Records from a data source
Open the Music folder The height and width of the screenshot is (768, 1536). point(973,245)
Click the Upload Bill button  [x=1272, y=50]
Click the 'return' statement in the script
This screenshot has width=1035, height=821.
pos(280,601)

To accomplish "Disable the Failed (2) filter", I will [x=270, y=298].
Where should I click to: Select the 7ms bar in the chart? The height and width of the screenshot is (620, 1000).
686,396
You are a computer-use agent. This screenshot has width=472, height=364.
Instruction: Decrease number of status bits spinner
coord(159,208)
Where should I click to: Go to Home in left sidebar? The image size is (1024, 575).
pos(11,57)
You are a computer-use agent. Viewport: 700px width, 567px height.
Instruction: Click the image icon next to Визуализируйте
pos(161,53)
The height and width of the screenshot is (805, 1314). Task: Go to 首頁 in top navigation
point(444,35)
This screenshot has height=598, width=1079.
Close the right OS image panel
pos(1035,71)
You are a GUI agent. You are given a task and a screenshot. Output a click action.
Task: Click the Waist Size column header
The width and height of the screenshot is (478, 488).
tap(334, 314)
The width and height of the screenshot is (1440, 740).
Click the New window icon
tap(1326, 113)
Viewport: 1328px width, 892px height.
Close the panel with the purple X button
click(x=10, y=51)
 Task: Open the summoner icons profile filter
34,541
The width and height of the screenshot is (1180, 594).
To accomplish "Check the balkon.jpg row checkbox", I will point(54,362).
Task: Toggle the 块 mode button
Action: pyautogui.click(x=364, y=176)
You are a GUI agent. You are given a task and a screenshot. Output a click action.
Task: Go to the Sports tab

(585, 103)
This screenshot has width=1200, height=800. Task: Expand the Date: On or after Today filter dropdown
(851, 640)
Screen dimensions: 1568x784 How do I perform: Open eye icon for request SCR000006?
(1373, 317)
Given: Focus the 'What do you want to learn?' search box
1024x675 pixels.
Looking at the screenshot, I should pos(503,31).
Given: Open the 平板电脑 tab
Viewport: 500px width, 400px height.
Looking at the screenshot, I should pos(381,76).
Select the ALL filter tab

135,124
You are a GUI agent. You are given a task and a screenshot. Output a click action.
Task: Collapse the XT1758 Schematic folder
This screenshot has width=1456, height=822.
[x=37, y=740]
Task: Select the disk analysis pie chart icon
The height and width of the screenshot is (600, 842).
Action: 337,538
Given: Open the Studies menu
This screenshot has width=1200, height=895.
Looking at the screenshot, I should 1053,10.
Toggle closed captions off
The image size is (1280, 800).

*WHAT THE TASK ASKS*. For the records above, tally the lines holding the word "folder". Answer with the number only.

*EXERCISE ANSWER*. 2